MIRI: The two teachers who were caught up in the controversy over the conversion of a Form One schoolgirl in Miri have gone on leave pending a decision whether to transfer them out of the state.
It is learnt that the two teachers will no longer be teaching at SMK Lutong.
SUPP secretary-general Datuk Sebastian Ting confirmed to The Star Online that the party had requested that the teachers be transferred out of the state to end the controversy.
"The SUPP received many queries of concern from the rakyat in Sarawak as to the disciplinary actions to be taken against the teachers concerned for carrying out an illegal conversion on a minor.
"The people of Sarawak want punitive action to stop such conversions in the state.

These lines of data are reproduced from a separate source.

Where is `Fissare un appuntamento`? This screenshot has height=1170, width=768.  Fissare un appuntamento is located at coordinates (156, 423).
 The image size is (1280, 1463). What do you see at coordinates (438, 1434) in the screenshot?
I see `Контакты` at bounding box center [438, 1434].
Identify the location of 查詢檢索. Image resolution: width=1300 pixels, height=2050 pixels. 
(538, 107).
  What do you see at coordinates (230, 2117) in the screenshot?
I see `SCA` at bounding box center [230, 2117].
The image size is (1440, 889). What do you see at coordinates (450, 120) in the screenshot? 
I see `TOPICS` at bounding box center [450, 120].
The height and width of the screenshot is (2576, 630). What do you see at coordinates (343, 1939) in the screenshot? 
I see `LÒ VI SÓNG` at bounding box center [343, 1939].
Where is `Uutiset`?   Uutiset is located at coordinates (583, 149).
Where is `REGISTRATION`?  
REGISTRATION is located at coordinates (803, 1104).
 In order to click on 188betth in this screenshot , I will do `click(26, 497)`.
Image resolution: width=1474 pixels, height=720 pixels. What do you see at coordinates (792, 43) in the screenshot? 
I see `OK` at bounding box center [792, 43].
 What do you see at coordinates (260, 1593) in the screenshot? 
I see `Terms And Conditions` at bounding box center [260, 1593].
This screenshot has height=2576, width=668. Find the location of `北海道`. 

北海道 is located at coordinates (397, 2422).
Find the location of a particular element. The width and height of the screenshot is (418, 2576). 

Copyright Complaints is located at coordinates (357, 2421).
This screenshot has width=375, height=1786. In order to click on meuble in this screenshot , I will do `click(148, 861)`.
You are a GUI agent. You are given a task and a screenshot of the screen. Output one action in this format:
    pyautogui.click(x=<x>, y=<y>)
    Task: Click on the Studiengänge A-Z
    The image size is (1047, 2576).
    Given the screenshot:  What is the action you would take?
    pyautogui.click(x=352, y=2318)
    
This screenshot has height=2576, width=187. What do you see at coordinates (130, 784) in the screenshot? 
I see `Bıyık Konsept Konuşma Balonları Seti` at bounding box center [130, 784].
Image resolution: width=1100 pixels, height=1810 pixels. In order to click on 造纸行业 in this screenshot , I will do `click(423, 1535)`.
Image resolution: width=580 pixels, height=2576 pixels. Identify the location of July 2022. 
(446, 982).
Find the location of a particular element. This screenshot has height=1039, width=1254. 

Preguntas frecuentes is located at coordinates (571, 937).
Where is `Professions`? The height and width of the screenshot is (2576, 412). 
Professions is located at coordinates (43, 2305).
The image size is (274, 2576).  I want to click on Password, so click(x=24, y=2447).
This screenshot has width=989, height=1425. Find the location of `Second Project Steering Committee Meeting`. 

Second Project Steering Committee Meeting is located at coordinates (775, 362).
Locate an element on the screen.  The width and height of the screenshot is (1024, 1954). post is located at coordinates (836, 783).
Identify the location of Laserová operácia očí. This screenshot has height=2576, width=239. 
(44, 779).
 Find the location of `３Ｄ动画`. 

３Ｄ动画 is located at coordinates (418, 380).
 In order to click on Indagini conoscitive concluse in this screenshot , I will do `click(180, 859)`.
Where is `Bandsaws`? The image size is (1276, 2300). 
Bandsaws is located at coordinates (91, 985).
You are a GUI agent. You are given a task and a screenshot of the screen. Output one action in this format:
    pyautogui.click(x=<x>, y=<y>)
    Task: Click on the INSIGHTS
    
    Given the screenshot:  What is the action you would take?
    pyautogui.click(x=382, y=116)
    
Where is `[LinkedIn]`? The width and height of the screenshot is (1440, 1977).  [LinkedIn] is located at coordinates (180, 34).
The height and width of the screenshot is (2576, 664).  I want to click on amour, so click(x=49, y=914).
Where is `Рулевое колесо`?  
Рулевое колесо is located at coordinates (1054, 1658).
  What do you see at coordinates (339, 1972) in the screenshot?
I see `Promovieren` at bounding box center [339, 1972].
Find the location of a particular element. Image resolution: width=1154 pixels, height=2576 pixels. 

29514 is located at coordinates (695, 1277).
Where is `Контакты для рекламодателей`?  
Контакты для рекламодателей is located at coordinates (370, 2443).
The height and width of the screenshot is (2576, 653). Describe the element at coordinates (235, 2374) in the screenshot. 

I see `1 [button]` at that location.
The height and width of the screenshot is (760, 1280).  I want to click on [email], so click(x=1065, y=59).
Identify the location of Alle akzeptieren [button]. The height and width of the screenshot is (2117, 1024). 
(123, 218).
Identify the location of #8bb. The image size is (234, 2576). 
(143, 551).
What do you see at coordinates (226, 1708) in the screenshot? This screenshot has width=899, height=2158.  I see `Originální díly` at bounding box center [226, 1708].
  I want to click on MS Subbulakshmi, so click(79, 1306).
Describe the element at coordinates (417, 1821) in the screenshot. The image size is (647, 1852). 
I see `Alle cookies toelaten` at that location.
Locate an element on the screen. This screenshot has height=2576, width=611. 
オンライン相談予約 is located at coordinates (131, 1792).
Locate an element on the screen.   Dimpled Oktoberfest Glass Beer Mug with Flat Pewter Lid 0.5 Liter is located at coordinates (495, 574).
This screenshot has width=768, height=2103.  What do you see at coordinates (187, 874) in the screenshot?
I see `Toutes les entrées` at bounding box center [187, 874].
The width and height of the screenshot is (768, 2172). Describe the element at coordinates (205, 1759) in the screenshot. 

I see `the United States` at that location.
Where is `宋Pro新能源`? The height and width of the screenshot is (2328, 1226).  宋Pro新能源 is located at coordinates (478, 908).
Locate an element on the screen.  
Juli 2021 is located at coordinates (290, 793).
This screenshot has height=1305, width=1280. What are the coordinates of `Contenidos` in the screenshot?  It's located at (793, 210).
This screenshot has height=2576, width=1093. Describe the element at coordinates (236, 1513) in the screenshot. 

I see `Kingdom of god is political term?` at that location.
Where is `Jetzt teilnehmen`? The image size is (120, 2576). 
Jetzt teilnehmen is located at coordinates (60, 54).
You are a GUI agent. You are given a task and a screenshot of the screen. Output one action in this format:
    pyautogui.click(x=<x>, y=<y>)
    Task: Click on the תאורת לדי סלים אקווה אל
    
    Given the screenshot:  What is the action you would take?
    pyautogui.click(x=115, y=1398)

"We in the SUPP feel that to be fair to all and to have a closure, a simple, peaceful and non-confrontational solution would be to transfer the two teachers out of Sarawak," said Ting.
The parents of the girl, who are scrap-metal collectors, claimed that their daughter had been coaxed into accepting RM250 by two Kelantanese teachers and several individuals.
They claimed that the teachers had converted the girl without their consent.
The teachers have lodged a police report claiming that the girl had wanted to embrace Islam on her own accord.
Sarawak Minister for Welfare, Women and Family Development Datuk Fatimah Abdullah, who is also state minister for Education, had stressed that teachers were transferred to the state to teach and not be involved in any conversion of students.